It is time for Alphabet to wake up.
This morning’s edition of the Wall Street Journal carried a front-page article describing how the once mighty and untouchable online-advertising operation at Google has begun to struggle thanks to increased competition. With a disappointing revenue report that shows Google ad revenue slowing, and an inability or refusal to answer questions yesterday on the earnings call, Alphabet stock is currently heading for its worst trading day.
Google accounts for over 99.5% of Alphabet revenue, so a slowdown in advertising revenue should be and is alarming. Online advertising revenue is where Google, and therefore Alphabet, derives its revenue.
One Trick Pony
“For all its myriad arms and efforts to diversify, Google remains essentially an old-fashioned billboard operation with a high-tech gloss– and now faces more rivals,” Rob Copeland of the Wall Street Journal wrote today.
Copeland is exactly right. Google has been a one-trick-pony for years, and despite efforts to diversify, nothing has worked. Google even refuses to split out YouTube revenue in its reports, leaving analyst to wonder and guess. According to Copeland, most analysts guess that YouTube accounts for 15% of Google revenue, but no one is sure.
Behind all the secrecy must lie grave concern—at least if the executives at Google are as smart as everyone assumes them to be. No technology giant has ever stayed on top in a dominant position forever, and many once dominant tech companies no longer exist.
To a large extent, IBM seems like an exception because they have been around for many generations, but if you are familiar with IBM history you know that they have gone through good times and bad times and were weeks away from needing to declare bankruptcy at one point before the licensing of their patent portfolio started to bring in significant sums of money.
Even Microsoft, which had practically cornered the market on computers, fell from its dominant position. Today, Microsoft enjoys a lofty status as one of the elite tech companies in the world, but they too have had their ups and downs, and failures when they attempted to diversify. But like IBM, Microsoft brings in billions of dollars a year licensing their patent portfolio.

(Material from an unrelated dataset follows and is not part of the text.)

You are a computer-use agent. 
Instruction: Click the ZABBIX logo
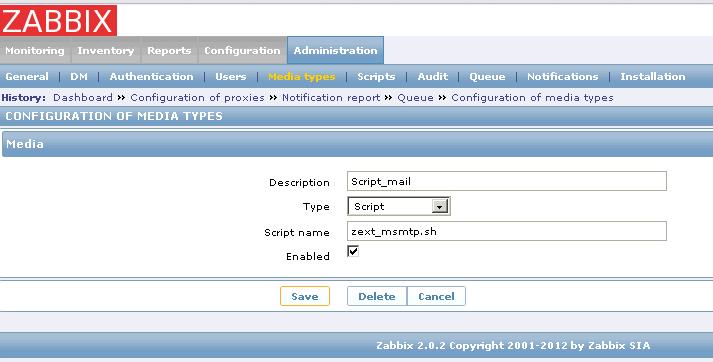pos(58,20)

The Dangers of Devaluing Patents
Alphabet has a big problem that IBM, Microsoft and even Apple and many others did not face as they encountered their inevitable downturn and episodic revenue challenges. Thanks to an enormously successful campaign to weaken patent rights, Alphabet has rendered its patent portfolio worth less, if not worthless. So, as competition increases and shoppers continue to flee from Google search as the primary starting point to find products, Alphabet will find it very difficult to derive significant sums from its patent portfolio, thanks to its own efforts to cripple the value of patents in the United States.
I’m not sure why, but when I search for information on products I’m interested in purchasing, I find Google search increasingly unhelpful. Perhaps it is due to the increased number of paid advertisements that sometimes seem to completely populate the first page, or perhaps there is some glitch or design flaw with Google Shopping. Whatever the case may be, it is entirely believable that savvy Internet users are not relying on Google search for at least some, if not many, product searches. If that is in fact the trend, where will Alphabet and Google be?
Obviously, the earnings report from Alphabet does not suggest the company is in any immediate jeopardy, but it shouldn’t come as a surprise to anyone that Amazon and others are attempting to eat into Google’s dominance. The online advertising business is huge. Google’s problem is that, since they control it, and that is really their only business, as other tech companies enter the space with a purpose and a plan it will come at the expense of Alphabet/Google’s growth at first, and then subsequently at the expense of Alphabet/Google’s revenue in general.
A Perfectly Predictable Path
“Some current and former employees lament what they call the slow degradation of Google’s entrepreneurial culture,” wrote Copeland. And that is precisely why attempts to diversify have failed. It is also precisely why the road forward for Google and Alphabet require strong patent rights. Established, mature companies, particularly companies the size of Google—with over 100,000 employees—lose the ability to innovate because innovation requires taking risk. Large entities can research and develop and then hand off technologies to entrepreneurial risk-takers, but absent risk-taking and entrepreneurial spirit, innovation cannot and will not happen.
If the executives at Alphabet and Google are as smart as we are led to believe they are, the path they will choose to go forward is clear and perfectly predictable. The playbook for a dominant technology giant that is starting to see stiff competition and has been unable to successfully diversify itself is to transition into a technology innovator that researches, develops, patents and licenses innovations to others. Alphabet and Google can continue to sell online advertising, and perhaps work to make a better search engine, but a transition into a company that respects patent rights, needs strong patent rights, and licenses those patent rights, is inevitable if Alphabet and Google want to succeed long-term.